CLOSE ENCOUNTERS OF THE THIRD KIND (1977)
          Steven Spielberg
          
          Par Alexandre Fontaine Rousseau
          
          L'histoire de la science-fiction est dominée par les invasions 
          extra-terrestres de toutes sortes. En général, le genre 
          futuriste propose une vision sombre de l'avenir, des métropoles 
          violentes du cyber-punk de la veine de Blade Runner aux sociétés 
          totalitaires des nombreuses oeuvres ayant suivi le modèle établit 
          par Orwell avec 1984. Cette inquiétude viscérale 
          et ce réflexe de questionnement quant au sort de l'humanité 
          est certes saine et justifiée, mais pourquoi diable tient on 
          mordicus à projeter toutes nos mauvaises habitudes sur le visage 
          hypothétique des formes de vie d'un autre monde ? Heureusement, 
          pour notre santé mentale collective, il existait encore en 1977 
          de grands optimistes tels que Steven Spielberg pour affirmer qu'il ne 
          faut pas craindre le ciel et l'étranger. N'est-ce pas le genre 
          de belle leçon édifiante que l'on peut considérer 
          bénéfique pour l'Amérique paranoïaque du vingt-et-unième 
          siècle ?
          
          Aujourd'hui, tout semble totalement différent. Spielberg déclenche 
          sa Guerre des mondes avec un air cynique, sacrifiant son idéalisme 
          à l'ère du temps.
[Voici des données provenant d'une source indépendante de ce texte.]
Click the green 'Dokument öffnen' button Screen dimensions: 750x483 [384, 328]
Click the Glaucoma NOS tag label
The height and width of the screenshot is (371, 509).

Pardonnez-moi si je préfère 
          revoir le spectacle glorieux que demeure encore aujourd'hui son génial 
          Close Encounters of the Third Kind, le plus beau et le plus 
          inspiré des films de l'un des plus grands amuseurs de foules 
          qu'a produit l'Amérique du nouvel idéalisme en réaction 
          à la crise idéologique des années 70. Car Spielberg, 
          comme son ami George Lucas, a toujours fait des films de public. Mieux 
          que quiconque, il semblait branché directement sur le pouls d'un 
          grand public trop souvent sous-estimé par les concepteurs de 
          cinéma industriel. La vieille formule « donnez leurs des 
          explosions et ils viendront » ne peut pas être aussi vraie 
          qu'on le dit, sinon tous les films d'action de troisième zone 
          seraient des succès monstres.
          
          Pour sa part, Steven Spielberg a vite compris qu'il fallait offrir du 
          rêve et de la magie au public pour lui plaire réellement 
          et le toucher au-delà de son porte-monnaie. Raiders of the 
          Lost Ark était une folle aventure à travers les voûtes 
          des vieux ''serials'', enfilant à une vitesse spectaculaire toutes 
          les péripéties ayant nourri l'imaginaire de ceux à 
          qui il voulait plaire. Pour sa part, Close Encounters of the Third 
          Kind fonctionne entre autre parce qu'il propose une réponse 
          encourageante à cette question que nous partageons tous : sommes-nous 
          seuls dans l'univers? « Je crois que le succès de Rencontres 
          du troisième type vient du don très spécial 
          de Steven pour donner de la plausibilité à l'extraordinaire 
          », affirmait François Truffaut. En effet, Spielberg pense 
          comme les enfants de son film. Comme eux, il embrasse sans arrière-pensée 
          l'arrivée de ses visiteurs interstellaires.
          
          En ce sens, Close Encounters of the Third Kind propose au spectateur 
          de revenir le temps d'un film à ce stade optimiste et pur de 
          la vie qu'est l'enfance. Il invite le spectateur à suivre le 
          même cheminement que ses héros adultes, c'est-à-dire 
          celui de réapprendre à imaginer. Il est facile de s'attaquer 
          à Spielberg parce qu'il propose une vision simple du monde. C'est 
          pourtant lorsqu'il ne tente pas de délaisser cette extrême 
          naïveté qu'il est à son meilleur, parce qu'il n'est 
          lui-même qu'en ces moments privilégiés où 
          il regarde le monde avec des yeux d'enfant. Ainsi, Close Encounters... 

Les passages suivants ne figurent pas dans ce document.